### WHAT YOU HAVE TO DO
A faithful copy of the entries, without any pictures, is what is needed here.

### THE INPUT
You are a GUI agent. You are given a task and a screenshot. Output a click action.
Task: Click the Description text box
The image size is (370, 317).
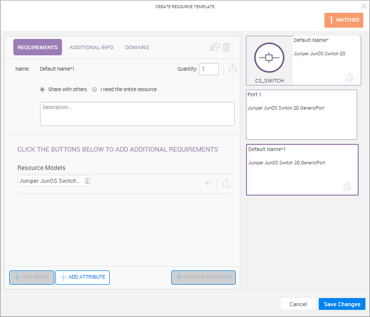(x=137, y=114)
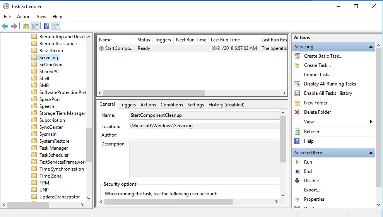Screen dimensions: 383x217
Task: Expand the View submenu arrow
Action: (x=371, y=122)
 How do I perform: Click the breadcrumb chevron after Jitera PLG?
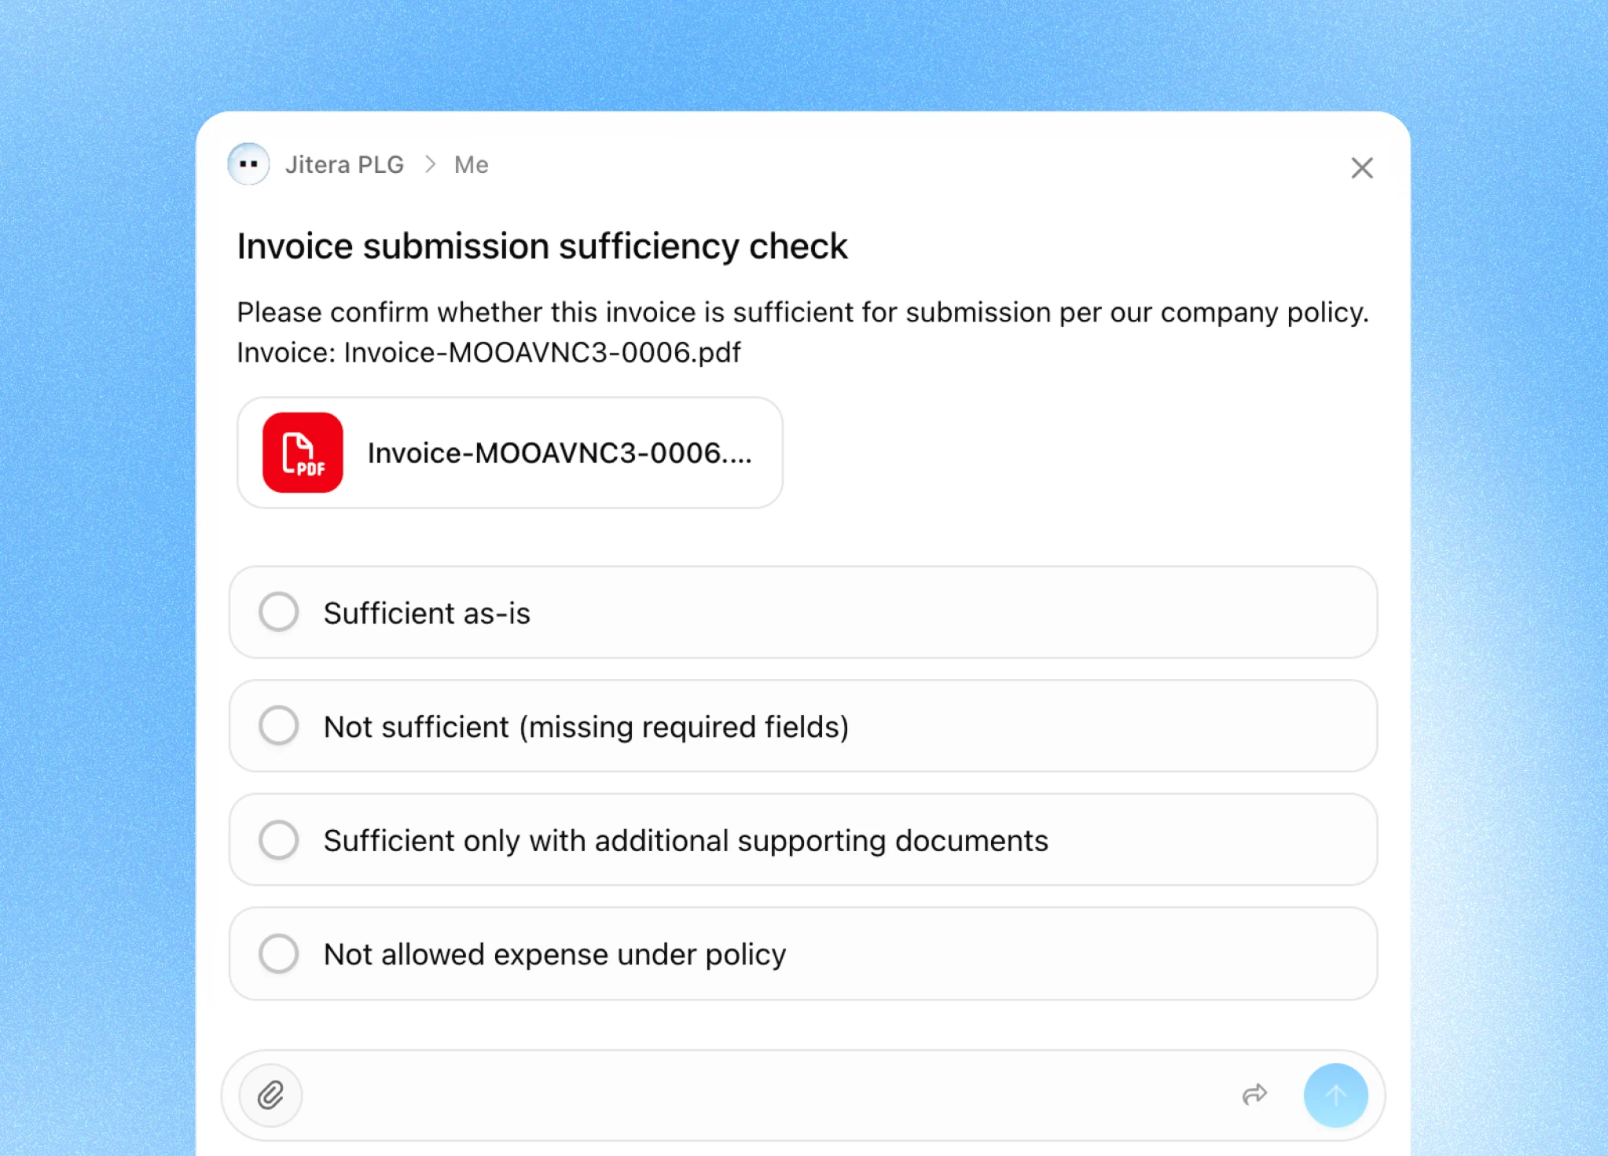(430, 164)
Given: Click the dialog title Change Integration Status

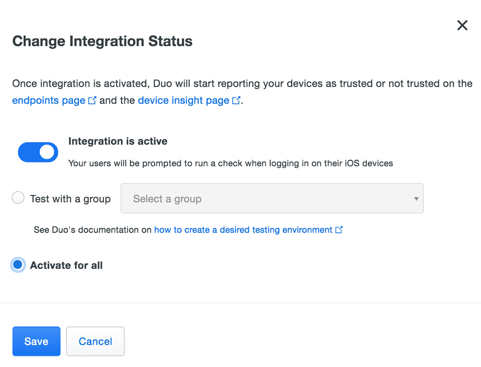Looking at the screenshot, I should coord(102,41).
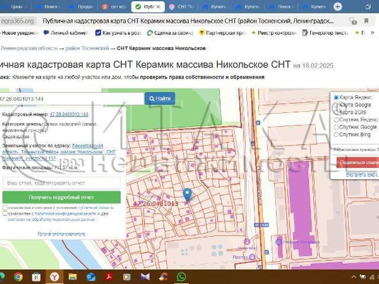Screen dimensions: 379x284
Task: Open Outlook from the taskbar
Action: pos(91,276)
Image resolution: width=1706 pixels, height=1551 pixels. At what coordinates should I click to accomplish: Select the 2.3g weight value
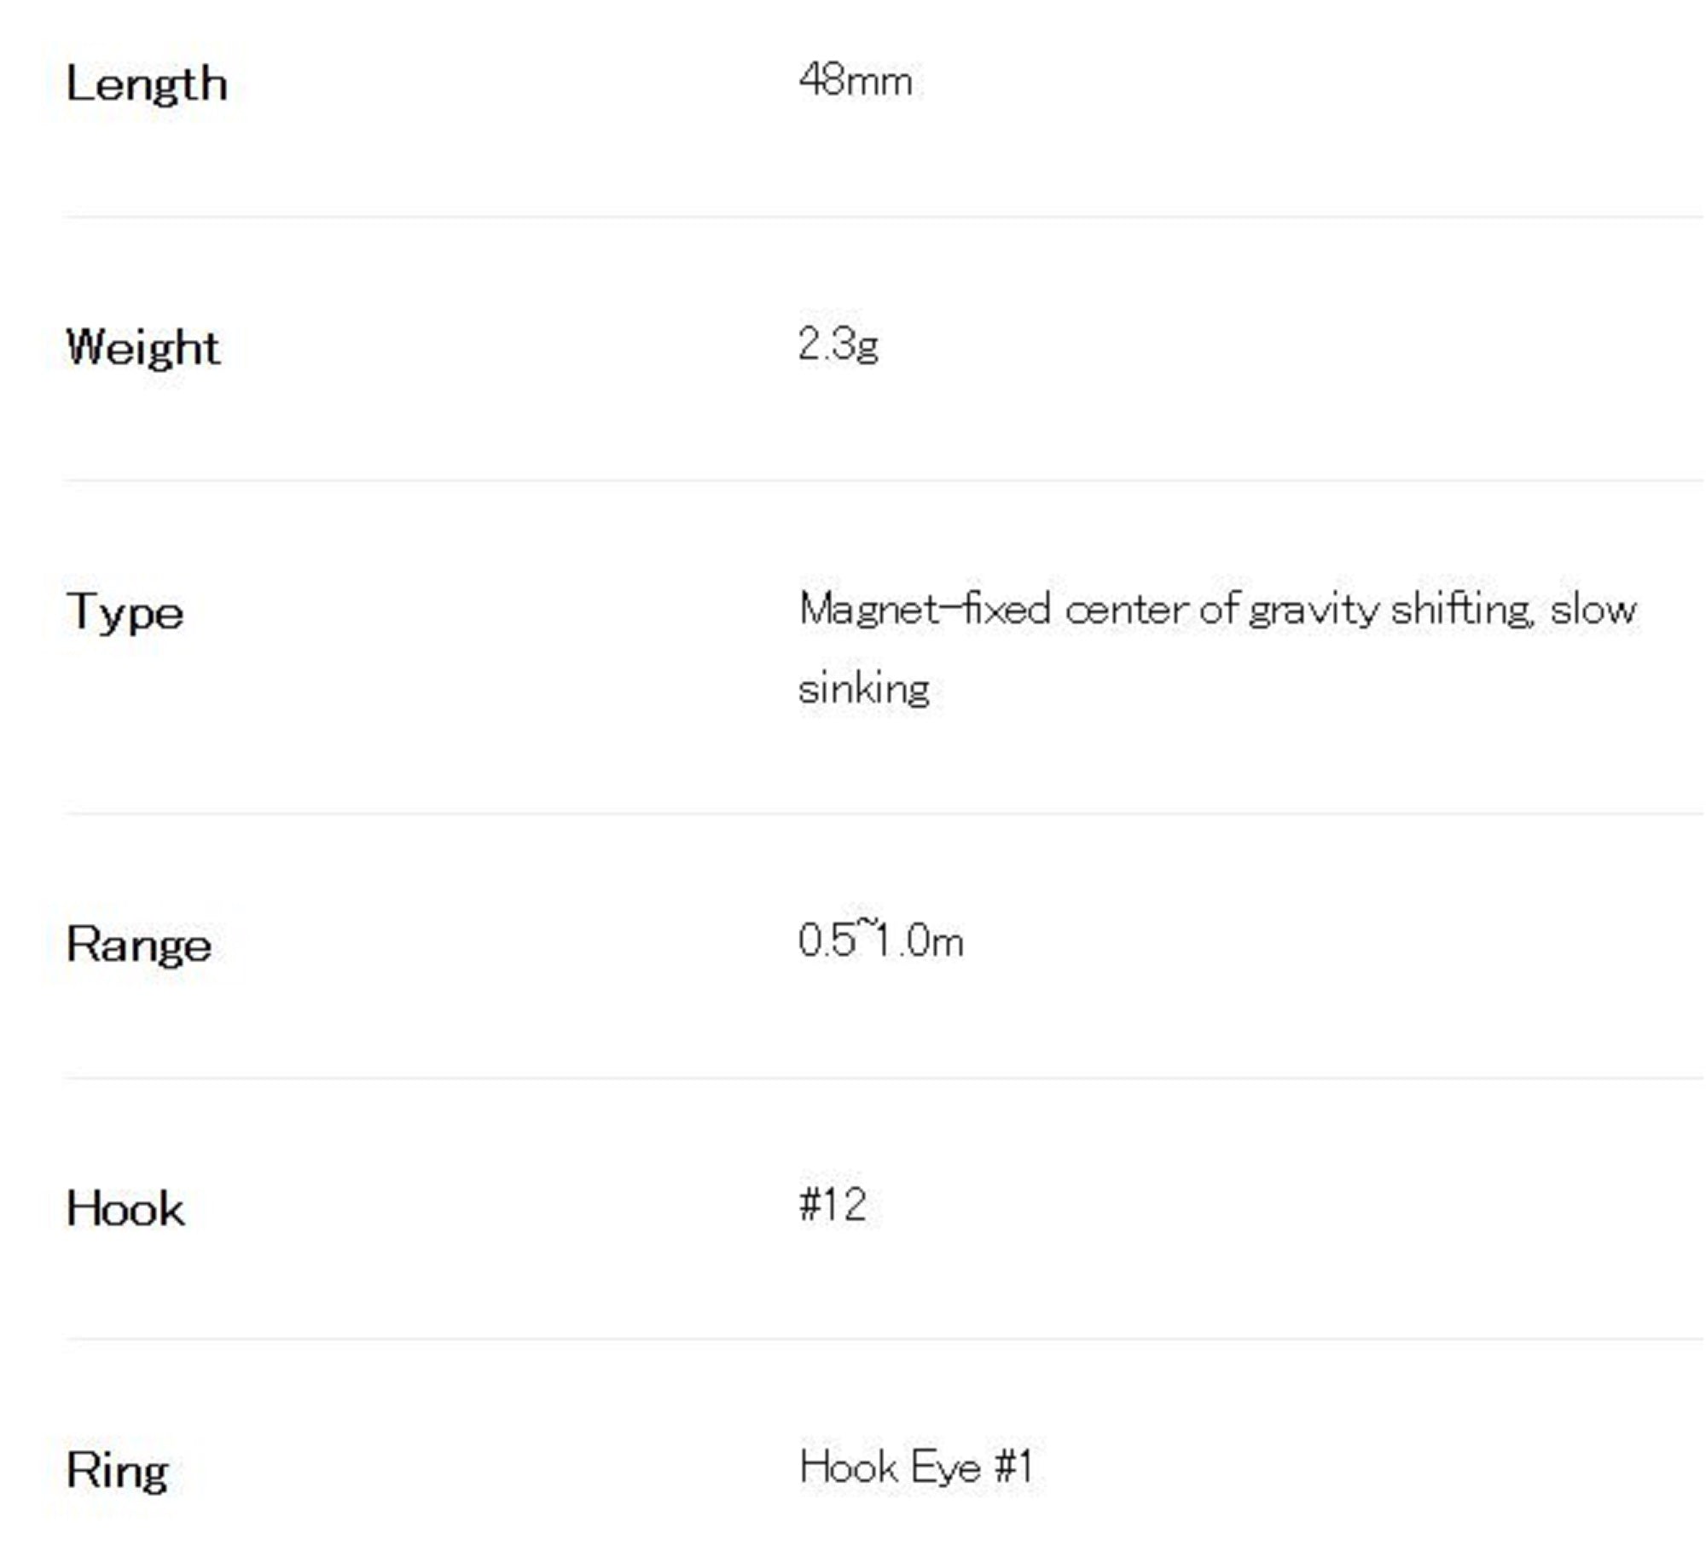pos(838,345)
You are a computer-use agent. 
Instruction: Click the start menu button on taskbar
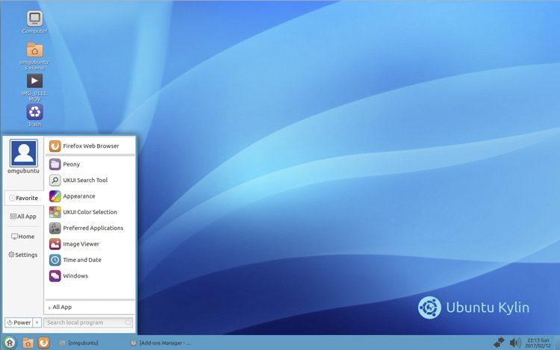10,343
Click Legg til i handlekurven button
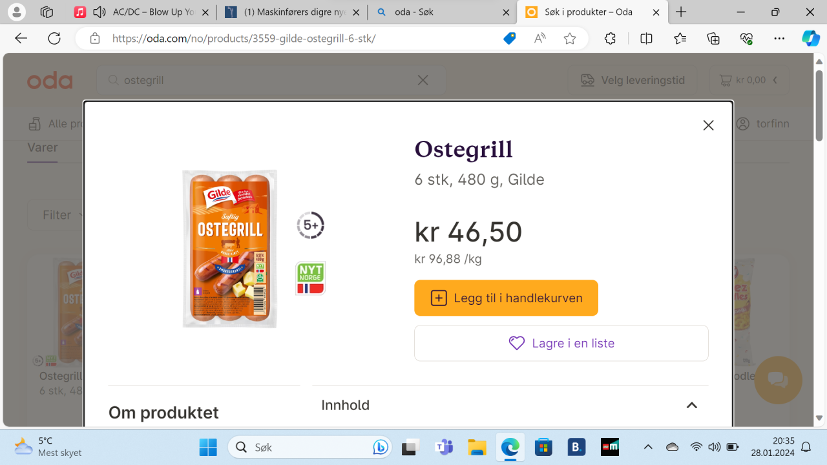This screenshot has width=827, height=465. click(x=506, y=298)
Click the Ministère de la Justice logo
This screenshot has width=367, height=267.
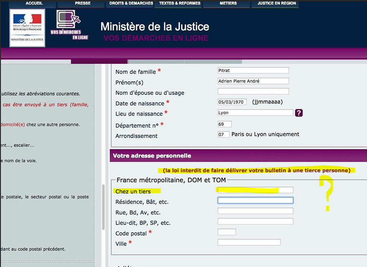click(x=27, y=27)
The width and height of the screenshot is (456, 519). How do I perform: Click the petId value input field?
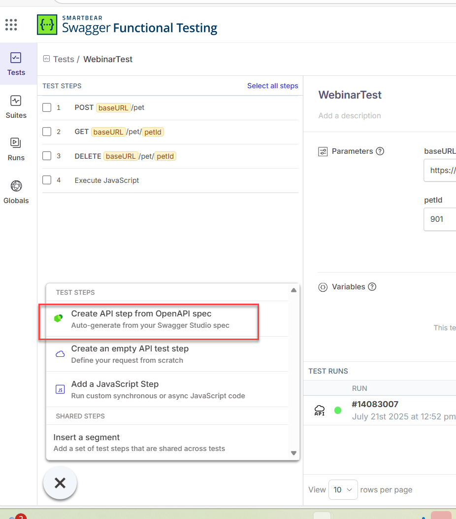[x=440, y=219]
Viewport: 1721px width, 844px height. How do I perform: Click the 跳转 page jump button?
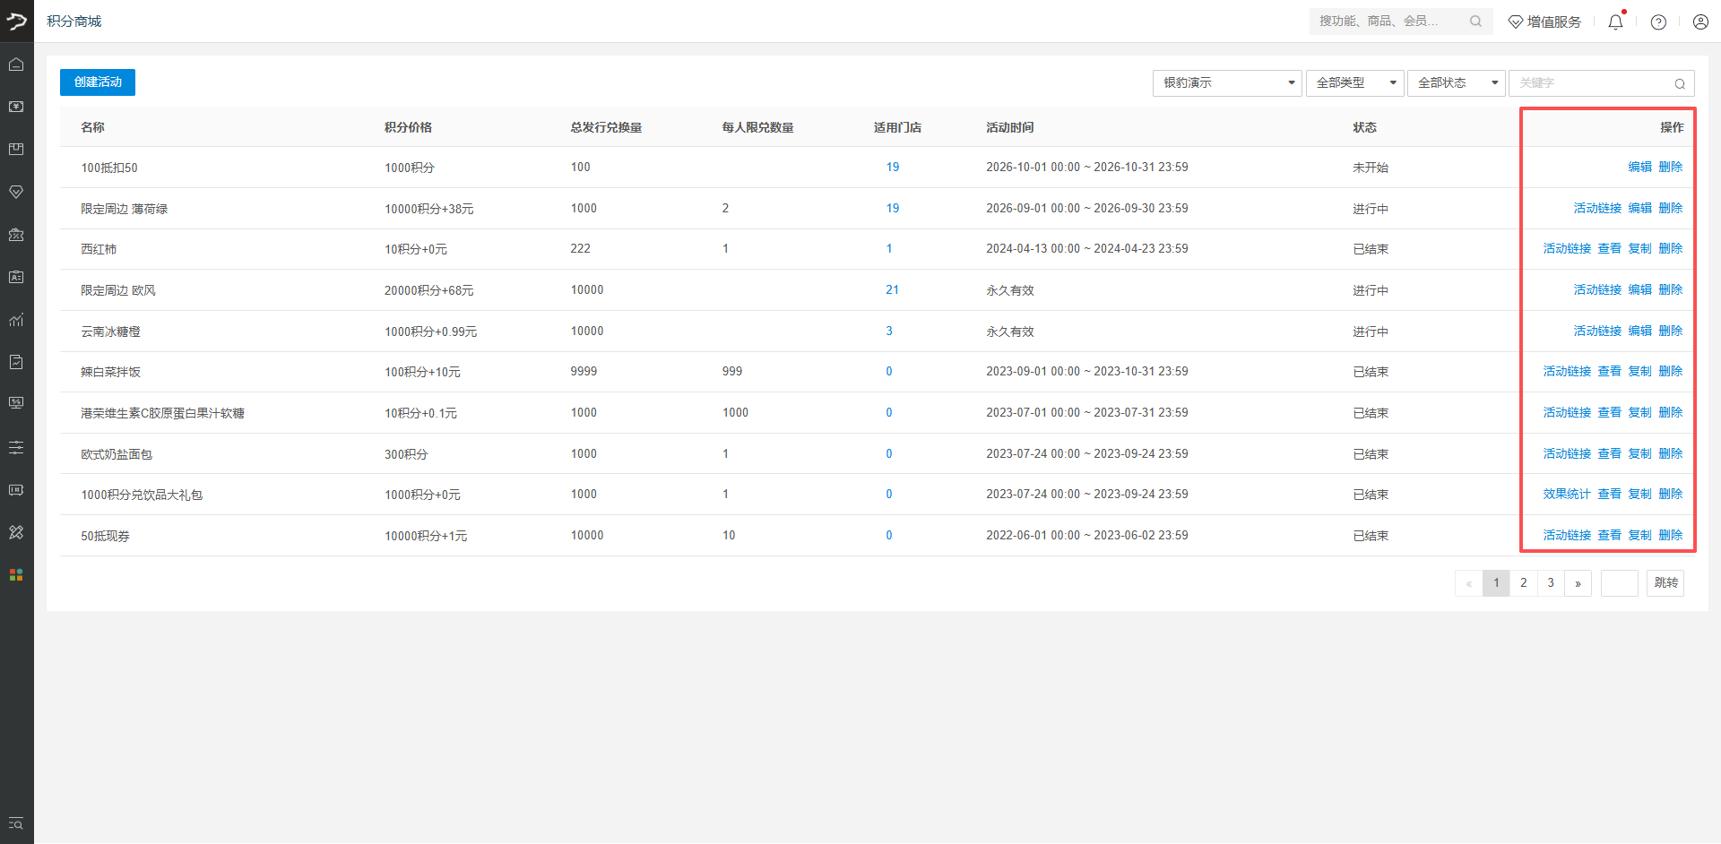point(1665,583)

### RESULT OF THIS TASK
You are a GUI agent. You are given a task and a screenshot. Output a click action.
Task: Click the Description text box
The image size is (370, 317).
(x=137, y=114)
Screen dimensions: 383x217
Task: Expand the View submenu arrow
Action: (x=371, y=122)
 How do I perform: Click the breadcrumb chevron after Jitera PLG?
(430, 164)
Given: Click the dialog title Change Integration Status

Looking at the screenshot, I should coord(102,41).
Screen dimensions: 379x284
Task: Open Outlook from the taskbar
Action: pos(91,276)
Image resolution: width=1706 pixels, height=1551 pixels. At what coordinates should I click to accomplish: Select the 2.3g weight value
pos(838,345)
You are a computer-use agent. 
Instruction: Click the start menu button on taskbar
10,343
Click Legg til i handlekurven button
This screenshot has width=827, height=465. click(x=506, y=298)
Click the Ministère de la Justice logo
This screenshot has width=367, height=267.
click(x=27, y=27)
The width and height of the screenshot is (456, 519). How do I perform: Click the petId value input field?
[x=440, y=219]
Viewport: 1721px width, 844px height. How do I perform: Click the 跳转 page jump button?
point(1665,583)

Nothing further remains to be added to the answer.